■ Supplied information ■
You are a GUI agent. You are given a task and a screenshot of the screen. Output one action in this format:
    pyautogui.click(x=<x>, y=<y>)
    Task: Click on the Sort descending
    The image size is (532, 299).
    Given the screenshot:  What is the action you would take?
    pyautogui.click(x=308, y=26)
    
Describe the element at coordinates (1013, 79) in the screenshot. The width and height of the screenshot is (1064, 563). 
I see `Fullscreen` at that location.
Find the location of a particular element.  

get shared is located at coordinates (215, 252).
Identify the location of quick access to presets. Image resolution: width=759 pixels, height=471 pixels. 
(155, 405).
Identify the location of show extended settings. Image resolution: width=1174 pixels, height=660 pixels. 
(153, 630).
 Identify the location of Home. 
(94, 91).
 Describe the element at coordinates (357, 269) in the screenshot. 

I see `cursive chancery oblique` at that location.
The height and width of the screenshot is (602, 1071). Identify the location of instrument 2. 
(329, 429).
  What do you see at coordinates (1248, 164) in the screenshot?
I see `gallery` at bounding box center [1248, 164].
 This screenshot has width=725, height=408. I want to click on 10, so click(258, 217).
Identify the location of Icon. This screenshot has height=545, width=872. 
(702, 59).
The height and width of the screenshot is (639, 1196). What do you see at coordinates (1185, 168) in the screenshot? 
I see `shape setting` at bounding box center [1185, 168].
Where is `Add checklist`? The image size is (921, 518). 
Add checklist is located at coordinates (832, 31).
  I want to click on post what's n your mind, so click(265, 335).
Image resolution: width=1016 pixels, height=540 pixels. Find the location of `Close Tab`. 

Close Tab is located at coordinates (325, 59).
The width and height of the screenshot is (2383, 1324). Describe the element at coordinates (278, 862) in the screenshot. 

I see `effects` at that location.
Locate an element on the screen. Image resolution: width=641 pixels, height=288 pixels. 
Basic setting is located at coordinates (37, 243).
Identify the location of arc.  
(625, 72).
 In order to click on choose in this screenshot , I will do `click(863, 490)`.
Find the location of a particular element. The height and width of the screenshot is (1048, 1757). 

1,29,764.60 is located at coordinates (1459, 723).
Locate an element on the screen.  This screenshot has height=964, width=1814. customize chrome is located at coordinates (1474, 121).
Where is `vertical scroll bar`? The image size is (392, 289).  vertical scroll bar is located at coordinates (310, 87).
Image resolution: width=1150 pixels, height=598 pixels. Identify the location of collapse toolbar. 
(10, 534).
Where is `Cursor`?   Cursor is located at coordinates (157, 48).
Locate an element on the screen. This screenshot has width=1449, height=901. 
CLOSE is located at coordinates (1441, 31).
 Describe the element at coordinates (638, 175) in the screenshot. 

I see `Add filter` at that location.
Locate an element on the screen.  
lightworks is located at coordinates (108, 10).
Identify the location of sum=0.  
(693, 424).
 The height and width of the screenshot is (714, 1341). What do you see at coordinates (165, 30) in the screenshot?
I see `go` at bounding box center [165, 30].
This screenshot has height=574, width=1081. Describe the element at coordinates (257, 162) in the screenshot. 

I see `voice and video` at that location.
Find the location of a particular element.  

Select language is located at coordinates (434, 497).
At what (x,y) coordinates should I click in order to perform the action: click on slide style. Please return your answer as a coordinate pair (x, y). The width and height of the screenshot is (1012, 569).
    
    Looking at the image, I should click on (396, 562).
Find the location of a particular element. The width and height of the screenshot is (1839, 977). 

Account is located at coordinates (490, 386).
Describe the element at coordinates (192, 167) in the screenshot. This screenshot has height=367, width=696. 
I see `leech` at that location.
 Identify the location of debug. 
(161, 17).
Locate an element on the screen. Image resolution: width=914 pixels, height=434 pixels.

■ Stated task ■
Copy every row above word for word, keeping the original line breaks.

■ Output for this task ■
You are a GUI agent. You are given a task and a screenshot of the screen. Output one action in this format:
    pyautogui.click(x=<x>, y=<y>)
    Task: Click on the Sort descending
    The image size is (532, 299).
    Given the screenshot:  What is the action you would take?
    pyautogui.click(x=308, y=26)
    
Describe the element at coordinates (1013, 79) in the screenshot. The width and height of the screenshot is (1064, 563). 
I see `Fullscreen` at that location.
Find the location of a particular element.  

get shared is located at coordinates (215, 252).
Identify the location of quick access to presets. Image resolution: width=759 pixels, height=471 pixels. 
(155, 405).
Identify the location of show extended settings. Image resolution: width=1174 pixels, height=660 pixels. 
(153, 630).
 Identify the location of Home. 
(94, 91).
 Describe the element at coordinates (357, 269) in the screenshot. 

I see `cursive chancery oblique` at that location.
The height and width of the screenshot is (602, 1071). Identify the location of instrument 2. 
(329, 429).
  What do you see at coordinates (1248, 164) in the screenshot?
I see `gallery` at bounding box center [1248, 164].
 This screenshot has width=725, height=408. I want to click on 10, so click(258, 217).
Identify the location of Icon. This screenshot has height=545, width=872. 
(702, 59).
The height and width of the screenshot is (639, 1196). What do you see at coordinates (1185, 168) in the screenshot? 
I see `shape setting` at bounding box center [1185, 168].
Where is `Add checklist`? The image size is (921, 518). 
Add checklist is located at coordinates (832, 31).
  I want to click on post what's n your mind, so click(265, 335).
Image resolution: width=1016 pixels, height=540 pixels. Find the location of `Close Tab`. 

Close Tab is located at coordinates (325, 59).
The width and height of the screenshot is (2383, 1324). Describe the element at coordinates (278, 862) in the screenshot. 

I see `effects` at that location.
Locate an element on the screen. Image resolution: width=641 pixels, height=288 pixels. 
Basic setting is located at coordinates (37, 243).
Identify the location of arc.  
(625, 72).
 In order to click on choose in this screenshot , I will do `click(863, 490)`.
Find the location of a particular element. The height and width of the screenshot is (1048, 1757). 

1,29,764.60 is located at coordinates (1459, 723).
Locate an element on the screen.  This screenshot has height=964, width=1814. customize chrome is located at coordinates (1474, 121).
Where is `vertical scroll bar`? The image size is (392, 289).  vertical scroll bar is located at coordinates (310, 87).
Image resolution: width=1150 pixels, height=598 pixels. Identify the location of collapse toolbar. 
(10, 534).
Where is `Cursor`?   Cursor is located at coordinates (157, 48).
Locate an element on the screen. This screenshot has width=1449, height=901. 
CLOSE is located at coordinates (1441, 31).
 Describe the element at coordinates (638, 175) in the screenshot. 

I see `Add filter` at that location.
Locate an element on the screen.  
lightworks is located at coordinates (108, 10).
Identify the location of sum=0.  
(693, 424).
 The height and width of the screenshot is (714, 1341). What do you see at coordinates (165, 30) in the screenshot?
I see `go` at bounding box center [165, 30].
This screenshot has height=574, width=1081. Describe the element at coordinates (257, 162) in the screenshot. 

I see `voice and video` at that location.
Find the location of a particular element.  

Select language is located at coordinates (434, 497).
At what (x,y) coordinates should I click in order to perform the action: click on slide style. Please return your answer as a coordinate pair (x, y). The width and height of the screenshot is (1012, 569).
    
    Looking at the image, I should click on (396, 562).
Find the location of a particular element. The width and height of the screenshot is (1839, 977). 

Account is located at coordinates (490, 386).
Describe the element at coordinates (192, 167) in the screenshot. This screenshot has height=367, width=696. 
I see `leech` at that location.
 Identify the location of debug. 
(161, 17).
Locate an element on the screen. Image resolution: width=914 pixels, height=434 pixels.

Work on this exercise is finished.